El amor en el que debemos permanecer nos lleva a guardar los mandamientos, ¿y cuál es el mandamiento nuevo, según Juan? Que os améis unos a otros. Esta propuesta de Jesús lleva a la profunda alegría. Con frecuencia estamos desorientados, buscando alternativas a la vida, esperando que alguien nos dé claves nuevas para afrontar el día a día y lleguemos a la «plenitud». Jesús nos dice que la verdadera felicidad está en el amor; más aún, en permanecer en el amor de Cristo.

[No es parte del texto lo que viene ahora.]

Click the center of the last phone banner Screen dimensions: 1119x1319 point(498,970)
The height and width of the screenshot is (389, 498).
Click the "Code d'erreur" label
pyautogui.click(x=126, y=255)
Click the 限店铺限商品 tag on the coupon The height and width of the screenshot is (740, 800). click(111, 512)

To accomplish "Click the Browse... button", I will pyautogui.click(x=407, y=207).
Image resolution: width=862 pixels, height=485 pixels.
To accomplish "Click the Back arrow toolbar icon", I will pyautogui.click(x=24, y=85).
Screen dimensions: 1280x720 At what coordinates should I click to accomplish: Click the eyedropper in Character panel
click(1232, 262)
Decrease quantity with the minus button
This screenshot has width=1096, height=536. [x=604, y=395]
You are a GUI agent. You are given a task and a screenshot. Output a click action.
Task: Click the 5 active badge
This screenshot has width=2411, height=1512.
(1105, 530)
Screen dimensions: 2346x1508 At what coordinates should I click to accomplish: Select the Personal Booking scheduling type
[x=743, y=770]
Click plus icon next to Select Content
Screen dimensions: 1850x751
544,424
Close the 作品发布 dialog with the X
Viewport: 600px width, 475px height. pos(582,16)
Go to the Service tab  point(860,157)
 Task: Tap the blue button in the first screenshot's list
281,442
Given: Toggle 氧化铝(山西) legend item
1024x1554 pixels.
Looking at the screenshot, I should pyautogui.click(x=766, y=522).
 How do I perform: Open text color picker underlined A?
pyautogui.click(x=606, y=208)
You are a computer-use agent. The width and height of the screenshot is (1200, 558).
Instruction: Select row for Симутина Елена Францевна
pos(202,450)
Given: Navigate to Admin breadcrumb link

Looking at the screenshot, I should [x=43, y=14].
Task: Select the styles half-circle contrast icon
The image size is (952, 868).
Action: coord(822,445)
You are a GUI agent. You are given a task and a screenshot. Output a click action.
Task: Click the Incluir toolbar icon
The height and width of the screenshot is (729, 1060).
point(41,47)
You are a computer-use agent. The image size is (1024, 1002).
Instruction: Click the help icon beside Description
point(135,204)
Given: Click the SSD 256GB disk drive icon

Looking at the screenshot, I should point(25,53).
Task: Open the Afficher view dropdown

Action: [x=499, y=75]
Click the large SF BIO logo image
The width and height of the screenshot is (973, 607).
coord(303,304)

No hay otros «trucos» ni «atajos».

 

05 mayo, 2026

Optamos por la paz en amor, sin recurrir a la violencia

 Evangelio: Juan 14,27-3

En aquel tiempo dijo Jesús a sus discípulos: «La paz os dejo, mi paz os doy; no os la doy yo como la da el mundo. 

Que no tiemble vuestro corazón ni se acobarde. Me habéis oído decir: “Me voy y vuelvo a vuestro lado”. Si me amarais, os alegraríais de que vaya al Padre, porque el Padre es más que yo. Os lo he dicho ahora, antes de que suceda, para que, cuando suceda, sigáis creyendo. 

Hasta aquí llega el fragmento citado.